* [SOURCE DATA]:

_____

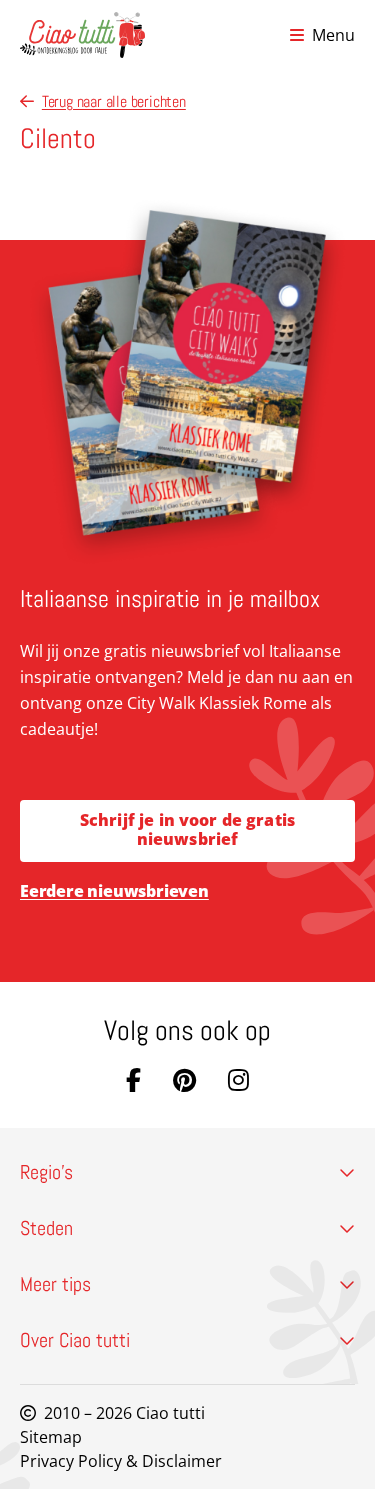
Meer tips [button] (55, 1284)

_____

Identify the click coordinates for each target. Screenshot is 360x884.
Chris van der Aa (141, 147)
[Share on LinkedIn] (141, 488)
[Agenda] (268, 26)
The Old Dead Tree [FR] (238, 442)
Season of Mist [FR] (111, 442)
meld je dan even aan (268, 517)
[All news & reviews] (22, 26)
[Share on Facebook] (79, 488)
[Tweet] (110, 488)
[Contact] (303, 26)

_____

* [TASK INSTRUCTIONS]:
Copy range, inclusive: the line holding "Identify the click" to the line holding "[Contact] (303, 26)". Reproduce exactly those lines of the records above and no others.

* [RESULT FOR THIS TASK]:
Identify the click coordinates for each target. Screenshot is 360x884.
Chris van der Aa (141, 147)
[Share on LinkedIn] (141, 488)
[Agenda] (268, 26)
The Old Dead Tree [FR] (238, 442)
Season of Mist [FR] (111, 442)
meld je dan even aan (268, 517)
[All news & reviews] (22, 26)
[Share on Facebook] (79, 488)
[Tweet] (110, 488)
[Contact] (303, 26)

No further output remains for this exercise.